Only a knuckle-dragging idiot would begin to take issue with the OP's point which is of course dead-on accurate.

There are so many hundreds of resources- never mind brick and mortar stores- available to the consumer today that engaging in such selfish, moronic, behavior this like would only be considered by the lowest common denominator.

Those who actually go through with said behavior somehow manage to dwell within an even lower sub-genre who undoubtedly engage in other activities that help propel a shocking portion of our society closer to moral bankruptcy.
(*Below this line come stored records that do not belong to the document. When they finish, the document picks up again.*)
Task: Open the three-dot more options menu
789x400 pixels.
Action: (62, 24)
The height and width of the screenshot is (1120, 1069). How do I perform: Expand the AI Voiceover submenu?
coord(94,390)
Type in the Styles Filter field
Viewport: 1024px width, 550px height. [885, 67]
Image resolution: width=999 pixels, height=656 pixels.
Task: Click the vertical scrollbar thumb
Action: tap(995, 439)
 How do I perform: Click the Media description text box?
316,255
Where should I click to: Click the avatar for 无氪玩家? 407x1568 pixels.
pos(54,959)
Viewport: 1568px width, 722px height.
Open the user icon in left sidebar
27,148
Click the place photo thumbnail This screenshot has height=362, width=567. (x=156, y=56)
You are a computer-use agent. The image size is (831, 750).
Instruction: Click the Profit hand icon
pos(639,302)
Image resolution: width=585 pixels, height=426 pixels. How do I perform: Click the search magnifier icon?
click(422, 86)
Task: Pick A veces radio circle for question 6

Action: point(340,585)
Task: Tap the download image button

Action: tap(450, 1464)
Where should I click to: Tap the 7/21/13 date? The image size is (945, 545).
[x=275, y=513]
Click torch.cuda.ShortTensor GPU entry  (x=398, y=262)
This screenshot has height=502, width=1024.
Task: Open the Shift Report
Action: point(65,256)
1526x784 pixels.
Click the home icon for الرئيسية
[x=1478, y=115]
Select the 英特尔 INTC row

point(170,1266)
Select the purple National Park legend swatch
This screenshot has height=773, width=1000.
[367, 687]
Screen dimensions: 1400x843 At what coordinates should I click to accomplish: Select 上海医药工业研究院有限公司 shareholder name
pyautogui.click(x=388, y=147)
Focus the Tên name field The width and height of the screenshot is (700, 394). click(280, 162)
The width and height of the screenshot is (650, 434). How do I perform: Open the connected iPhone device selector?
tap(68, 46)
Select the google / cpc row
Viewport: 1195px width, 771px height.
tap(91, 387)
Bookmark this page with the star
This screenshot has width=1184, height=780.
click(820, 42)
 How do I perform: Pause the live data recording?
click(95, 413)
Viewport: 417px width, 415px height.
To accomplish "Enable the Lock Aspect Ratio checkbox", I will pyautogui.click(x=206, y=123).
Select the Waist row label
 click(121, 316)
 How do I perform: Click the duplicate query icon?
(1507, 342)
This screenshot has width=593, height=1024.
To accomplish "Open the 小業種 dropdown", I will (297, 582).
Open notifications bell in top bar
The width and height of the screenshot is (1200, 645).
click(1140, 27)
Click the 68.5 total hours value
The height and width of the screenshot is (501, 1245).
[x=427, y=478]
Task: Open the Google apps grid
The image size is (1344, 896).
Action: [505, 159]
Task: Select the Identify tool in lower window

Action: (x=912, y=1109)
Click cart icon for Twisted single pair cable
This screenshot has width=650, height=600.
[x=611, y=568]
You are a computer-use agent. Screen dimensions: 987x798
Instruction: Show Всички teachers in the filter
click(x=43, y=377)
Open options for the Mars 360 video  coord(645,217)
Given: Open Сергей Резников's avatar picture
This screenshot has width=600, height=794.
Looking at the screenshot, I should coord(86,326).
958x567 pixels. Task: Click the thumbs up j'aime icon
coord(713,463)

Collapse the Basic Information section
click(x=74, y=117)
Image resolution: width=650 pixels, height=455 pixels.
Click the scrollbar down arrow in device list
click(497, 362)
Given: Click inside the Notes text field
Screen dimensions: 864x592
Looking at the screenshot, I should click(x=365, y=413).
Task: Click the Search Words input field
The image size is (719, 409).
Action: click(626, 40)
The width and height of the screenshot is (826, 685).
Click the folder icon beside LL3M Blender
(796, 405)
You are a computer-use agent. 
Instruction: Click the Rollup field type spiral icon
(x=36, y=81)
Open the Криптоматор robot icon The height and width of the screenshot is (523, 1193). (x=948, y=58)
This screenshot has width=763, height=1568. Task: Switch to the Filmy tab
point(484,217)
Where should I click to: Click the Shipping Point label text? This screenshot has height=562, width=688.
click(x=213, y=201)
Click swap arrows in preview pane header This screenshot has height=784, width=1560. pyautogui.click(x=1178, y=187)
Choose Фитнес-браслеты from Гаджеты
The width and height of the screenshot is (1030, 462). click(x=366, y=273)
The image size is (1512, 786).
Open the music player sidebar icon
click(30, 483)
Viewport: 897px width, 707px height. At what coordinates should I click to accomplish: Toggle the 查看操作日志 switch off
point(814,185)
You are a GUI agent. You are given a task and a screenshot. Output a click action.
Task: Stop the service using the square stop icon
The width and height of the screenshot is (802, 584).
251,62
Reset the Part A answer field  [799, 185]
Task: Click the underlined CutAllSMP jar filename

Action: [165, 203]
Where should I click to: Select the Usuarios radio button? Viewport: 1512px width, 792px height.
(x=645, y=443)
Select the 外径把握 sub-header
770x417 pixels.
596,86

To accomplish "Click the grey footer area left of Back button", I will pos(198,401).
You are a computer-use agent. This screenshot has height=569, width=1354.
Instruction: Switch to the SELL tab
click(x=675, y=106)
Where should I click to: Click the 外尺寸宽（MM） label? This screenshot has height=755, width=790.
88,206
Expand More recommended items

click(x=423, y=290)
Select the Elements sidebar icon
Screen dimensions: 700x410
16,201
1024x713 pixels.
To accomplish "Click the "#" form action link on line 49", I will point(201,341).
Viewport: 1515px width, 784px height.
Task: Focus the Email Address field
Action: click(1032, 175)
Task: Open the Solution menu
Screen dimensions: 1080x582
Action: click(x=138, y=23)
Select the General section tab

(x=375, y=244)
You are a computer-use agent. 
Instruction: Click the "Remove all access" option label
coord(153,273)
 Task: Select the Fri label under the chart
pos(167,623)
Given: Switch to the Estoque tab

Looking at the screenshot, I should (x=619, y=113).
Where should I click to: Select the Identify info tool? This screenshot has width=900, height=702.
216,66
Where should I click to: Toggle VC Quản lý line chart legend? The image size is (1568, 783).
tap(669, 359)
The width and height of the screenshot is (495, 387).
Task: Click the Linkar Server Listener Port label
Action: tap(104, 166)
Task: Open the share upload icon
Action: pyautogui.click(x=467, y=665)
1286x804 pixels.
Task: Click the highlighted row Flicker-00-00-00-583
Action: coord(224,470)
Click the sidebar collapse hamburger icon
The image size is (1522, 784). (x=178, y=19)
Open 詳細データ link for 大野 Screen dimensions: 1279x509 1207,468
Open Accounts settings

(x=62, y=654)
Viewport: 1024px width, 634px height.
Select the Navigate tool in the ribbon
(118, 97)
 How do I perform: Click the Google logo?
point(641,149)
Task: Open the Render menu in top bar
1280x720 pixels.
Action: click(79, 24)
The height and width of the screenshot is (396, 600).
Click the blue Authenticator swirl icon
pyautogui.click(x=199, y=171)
But yeah, it's not against the law so go with it.

Neanderthals.

James

I agree James, but I admit I have bad habits and so does everyone. All in all this is a much smaller issue that people who drive large empty SUV's long distances to work everyday or plant non-native grass species they have to empty the aquafer to keep green. I know plenty of otherwise good people who obstinantly refuse to change those habits, but I don't (ok I try not to) hate them for it. Everyone has their own moral compass, and most reasonable people have one that is ever evolving. Just letting people know their actions affects others negatively is the first and most important thing to starting change.